WHAT TO DO: Copy nothing but the lines below running from the line containing "Screen dimensions: 1010x811" through the line containing "Image resolution: width=768", both end lines included.

SUPPLIED DATA:

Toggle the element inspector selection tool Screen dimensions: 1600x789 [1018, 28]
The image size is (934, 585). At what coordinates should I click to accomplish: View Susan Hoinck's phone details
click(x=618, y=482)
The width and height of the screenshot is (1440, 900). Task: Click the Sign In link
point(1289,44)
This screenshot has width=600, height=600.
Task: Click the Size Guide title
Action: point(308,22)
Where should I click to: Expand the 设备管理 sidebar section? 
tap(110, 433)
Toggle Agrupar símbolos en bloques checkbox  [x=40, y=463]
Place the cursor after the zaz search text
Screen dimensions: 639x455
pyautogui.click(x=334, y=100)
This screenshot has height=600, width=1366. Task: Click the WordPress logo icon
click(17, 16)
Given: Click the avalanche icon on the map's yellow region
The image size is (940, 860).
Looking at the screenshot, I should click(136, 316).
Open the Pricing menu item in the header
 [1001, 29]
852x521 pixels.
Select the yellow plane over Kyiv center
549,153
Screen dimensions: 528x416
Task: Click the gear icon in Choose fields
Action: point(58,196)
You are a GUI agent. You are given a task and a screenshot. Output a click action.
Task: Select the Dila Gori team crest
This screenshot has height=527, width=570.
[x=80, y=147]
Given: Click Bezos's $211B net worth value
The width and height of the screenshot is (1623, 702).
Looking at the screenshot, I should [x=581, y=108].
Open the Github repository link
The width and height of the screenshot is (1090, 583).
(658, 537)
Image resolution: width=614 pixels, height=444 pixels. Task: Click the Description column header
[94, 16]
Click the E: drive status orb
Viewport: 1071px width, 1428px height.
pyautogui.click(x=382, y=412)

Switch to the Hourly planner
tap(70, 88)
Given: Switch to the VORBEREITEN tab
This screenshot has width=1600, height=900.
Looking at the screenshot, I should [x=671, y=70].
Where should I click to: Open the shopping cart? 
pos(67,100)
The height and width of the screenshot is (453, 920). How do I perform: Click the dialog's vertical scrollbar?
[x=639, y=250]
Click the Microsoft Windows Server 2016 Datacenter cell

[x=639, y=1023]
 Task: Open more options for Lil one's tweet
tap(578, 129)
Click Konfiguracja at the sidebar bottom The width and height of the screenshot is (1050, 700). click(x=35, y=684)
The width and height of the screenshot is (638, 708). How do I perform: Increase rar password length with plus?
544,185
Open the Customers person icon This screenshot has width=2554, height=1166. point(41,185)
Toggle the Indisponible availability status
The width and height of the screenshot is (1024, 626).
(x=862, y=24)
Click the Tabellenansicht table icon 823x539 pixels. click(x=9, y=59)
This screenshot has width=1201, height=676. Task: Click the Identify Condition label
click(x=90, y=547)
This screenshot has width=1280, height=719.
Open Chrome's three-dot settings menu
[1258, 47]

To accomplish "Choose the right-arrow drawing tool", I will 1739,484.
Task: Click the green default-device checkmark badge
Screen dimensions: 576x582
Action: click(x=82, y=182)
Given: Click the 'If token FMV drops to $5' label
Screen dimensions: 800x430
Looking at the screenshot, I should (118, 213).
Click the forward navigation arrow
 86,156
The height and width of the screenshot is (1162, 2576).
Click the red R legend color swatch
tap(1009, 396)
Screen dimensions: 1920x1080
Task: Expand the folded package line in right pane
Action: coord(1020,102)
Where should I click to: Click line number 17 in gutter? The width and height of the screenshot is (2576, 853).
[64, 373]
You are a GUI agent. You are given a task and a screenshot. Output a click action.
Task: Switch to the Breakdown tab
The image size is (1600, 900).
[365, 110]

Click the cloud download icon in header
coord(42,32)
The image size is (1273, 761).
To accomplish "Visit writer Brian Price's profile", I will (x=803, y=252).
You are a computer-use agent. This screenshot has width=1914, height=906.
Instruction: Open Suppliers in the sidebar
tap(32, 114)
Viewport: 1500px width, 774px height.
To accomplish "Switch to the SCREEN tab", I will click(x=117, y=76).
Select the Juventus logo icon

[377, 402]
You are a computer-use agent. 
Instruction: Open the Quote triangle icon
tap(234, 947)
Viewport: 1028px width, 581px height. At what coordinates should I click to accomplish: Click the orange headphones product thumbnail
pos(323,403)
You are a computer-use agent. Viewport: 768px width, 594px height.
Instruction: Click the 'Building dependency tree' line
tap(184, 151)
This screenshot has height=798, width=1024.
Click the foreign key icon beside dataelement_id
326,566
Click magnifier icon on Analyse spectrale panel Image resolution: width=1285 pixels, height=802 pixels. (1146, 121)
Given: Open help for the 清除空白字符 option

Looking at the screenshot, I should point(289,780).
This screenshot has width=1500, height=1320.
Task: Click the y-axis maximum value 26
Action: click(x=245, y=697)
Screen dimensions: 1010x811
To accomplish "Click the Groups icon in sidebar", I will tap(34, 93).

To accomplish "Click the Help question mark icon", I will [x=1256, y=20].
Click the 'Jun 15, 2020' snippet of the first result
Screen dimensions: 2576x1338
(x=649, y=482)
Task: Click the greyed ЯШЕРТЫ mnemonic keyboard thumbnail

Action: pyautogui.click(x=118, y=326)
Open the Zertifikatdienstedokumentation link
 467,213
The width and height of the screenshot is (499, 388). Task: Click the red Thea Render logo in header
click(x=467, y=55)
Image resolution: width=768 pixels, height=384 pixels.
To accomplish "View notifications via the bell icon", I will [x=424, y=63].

SOLUTION:
Screen dimensions: 1010x811
To accomplish "Click the Groups icon in sidebar", I will tap(34, 93).

To accomplish "Click the Help question mark icon", I will [x=1256, y=20].
Click the 'Jun 15, 2020' snippet of the first result
Screen dimensions: 2576x1338
(x=649, y=482)
Task: Click the greyed ЯШЕРТЫ mnemonic keyboard thumbnail

Action: pyautogui.click(x=118, y=326)
Open the Zertifikatdienstedokumentation link
 467,213
The width and height of the screenshot is (499, 388). Task: Click the red Thea Render logo in header
click(x=467, y=55)
Image resolution: width=768 pixels, height=384 pixels.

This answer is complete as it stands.